Abstract

Precise nuclei segmentation is crucial in histopathology but remains challenging due to variable tissue types, staining protocols, and imaging conditions. Traditional deep neural networks often perform inconsistently when presented with data distributions not seen during training. Existing approaches typically process multi-scale features sequentially but lack mechanisms to explicitly enforce robustness against distribution shifts. To address this, we propose a novel framework that integrates hierarchical feature learning with associative memory to enhance model adaptability. First, we extract multi-layer embeddings from an image encoder, then process them in reverse layer order (from deepest to shallowest) using Liquid Neural Network (LNN). This design allows the model to capture global features initially and then refine them with increasingly localized information. The image encoding and the LNN encoding is then concatenated in hidden space and passed through Hopfield layer that stabilizes and stores relevant patterns. This effectively enhances domain-invariant representations by filtering out spurious correlations. Our OOD experiments on nuclei segmentation benchmark datasets show that our approach achieves average improvement of 16.35% over baseline models.
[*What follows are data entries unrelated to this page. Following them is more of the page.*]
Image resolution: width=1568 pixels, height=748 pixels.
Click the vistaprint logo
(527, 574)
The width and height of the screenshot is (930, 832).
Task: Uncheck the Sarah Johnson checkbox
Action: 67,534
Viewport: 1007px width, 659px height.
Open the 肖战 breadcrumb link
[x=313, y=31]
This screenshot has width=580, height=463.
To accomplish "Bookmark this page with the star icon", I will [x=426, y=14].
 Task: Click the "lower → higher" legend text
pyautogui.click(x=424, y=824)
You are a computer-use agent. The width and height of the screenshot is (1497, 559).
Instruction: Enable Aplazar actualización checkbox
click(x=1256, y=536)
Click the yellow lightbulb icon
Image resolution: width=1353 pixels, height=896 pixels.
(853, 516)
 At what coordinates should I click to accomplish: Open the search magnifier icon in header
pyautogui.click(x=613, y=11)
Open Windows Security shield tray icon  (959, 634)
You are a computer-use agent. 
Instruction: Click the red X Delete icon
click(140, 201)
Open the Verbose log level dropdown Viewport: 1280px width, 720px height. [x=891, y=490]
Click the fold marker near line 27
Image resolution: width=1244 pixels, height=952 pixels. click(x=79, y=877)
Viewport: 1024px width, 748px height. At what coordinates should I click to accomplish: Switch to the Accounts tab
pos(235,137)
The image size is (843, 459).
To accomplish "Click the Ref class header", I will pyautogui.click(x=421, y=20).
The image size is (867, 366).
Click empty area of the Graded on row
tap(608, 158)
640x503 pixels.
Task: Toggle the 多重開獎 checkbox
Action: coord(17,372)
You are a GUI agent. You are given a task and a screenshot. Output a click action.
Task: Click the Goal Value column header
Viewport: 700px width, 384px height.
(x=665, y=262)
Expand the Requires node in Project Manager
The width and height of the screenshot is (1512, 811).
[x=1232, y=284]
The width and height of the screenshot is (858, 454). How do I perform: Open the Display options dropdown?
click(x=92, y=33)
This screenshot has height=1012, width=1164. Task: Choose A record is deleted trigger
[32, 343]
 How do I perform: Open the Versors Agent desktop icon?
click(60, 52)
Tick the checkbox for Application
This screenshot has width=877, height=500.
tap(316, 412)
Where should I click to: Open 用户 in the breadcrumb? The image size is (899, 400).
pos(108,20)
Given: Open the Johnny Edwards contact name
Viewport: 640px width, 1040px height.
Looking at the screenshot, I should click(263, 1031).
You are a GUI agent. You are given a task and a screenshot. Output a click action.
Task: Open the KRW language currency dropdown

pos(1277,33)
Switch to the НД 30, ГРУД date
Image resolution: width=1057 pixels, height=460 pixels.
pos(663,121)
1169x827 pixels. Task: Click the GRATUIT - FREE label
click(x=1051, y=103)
Our code will be released at https://github.com/CVPR-KIT/OOD-Nuclei-Segmentation-via-LNNs-with-MHN.

Links to Paper and Supplementary Materials

Main Paper (Open Access Version): https://papers.miccai.org/miccai-2025/paper/3815_paper.pdf

SharedIt Link: Not yet available

SpringerLink (DOI): Not yet available

Supplementary Material: Not Submitted

Link to the Code Repository

https://github.com/CVPR-KIT/OOD-Nuclei-Segmentation-via-LNNs-with-MHN

Link to the Dataset(s)

N/A

BibTex

@InProceedings{SwaBis_OutofDistribution_MICCAI2025,
        author = { Swain, Bishal Ranjan and Cheoi, Kyung Joo and Ko, Jaepil},
        title = { { Out-of-Distribution Nuclei Segmentation in Histology Imaging via Liquid Neural Networks with Modern Hopfield Layer } },
        booktitle = {proceedings of Medical Image Computing and Computer Assisted Intervention -- MICCAI 2025},
        year = {2025},
        publisher = {Springer Nature Switzerland},
        volume = {LNCS 15966},
        month = {September},
        page = {402 -- 412}
}


Reviews

Review #1

  • Please describe the contribution of the paper

    This paper presents a nuclei segmentation model designed to address the out-of-distribution (OOD) domain gap. To mitigate this issue, the authors introduce a memory module that helps align OOD features more closely with in-domain features.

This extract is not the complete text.